> Problem requirements
Format the material as a numbered list, starting at the line that contains "Screen dimensions: 1191x670" and stopping after the line that contains "Action: click(x=224, y=27)", with blank lines omitted and the pictures left out.

> Supplied material
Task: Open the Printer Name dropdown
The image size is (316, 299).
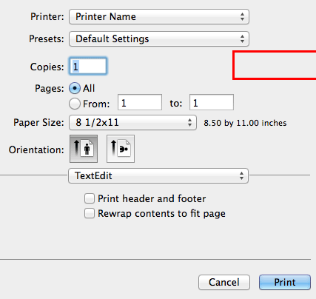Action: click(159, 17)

--

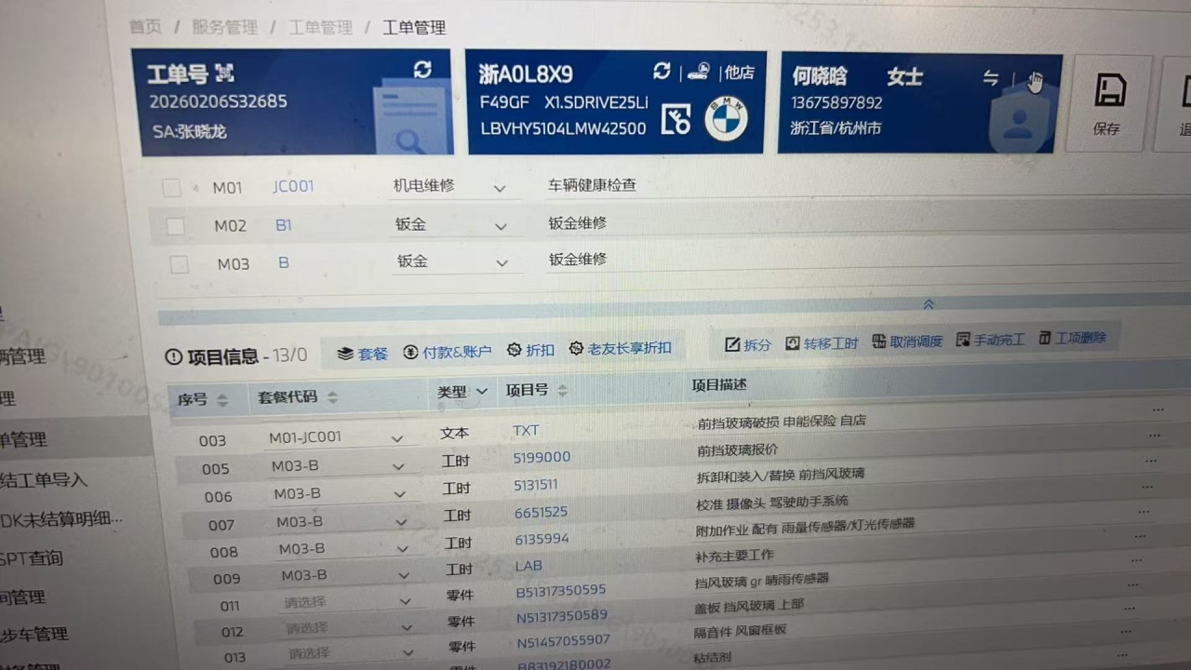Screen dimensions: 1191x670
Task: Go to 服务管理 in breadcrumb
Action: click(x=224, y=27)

> Problem solution
1. Screen dimensions: 1191x670
2. Task: Go to 服务管理 in breadcrumb
3. Action: click(x=224, y=27)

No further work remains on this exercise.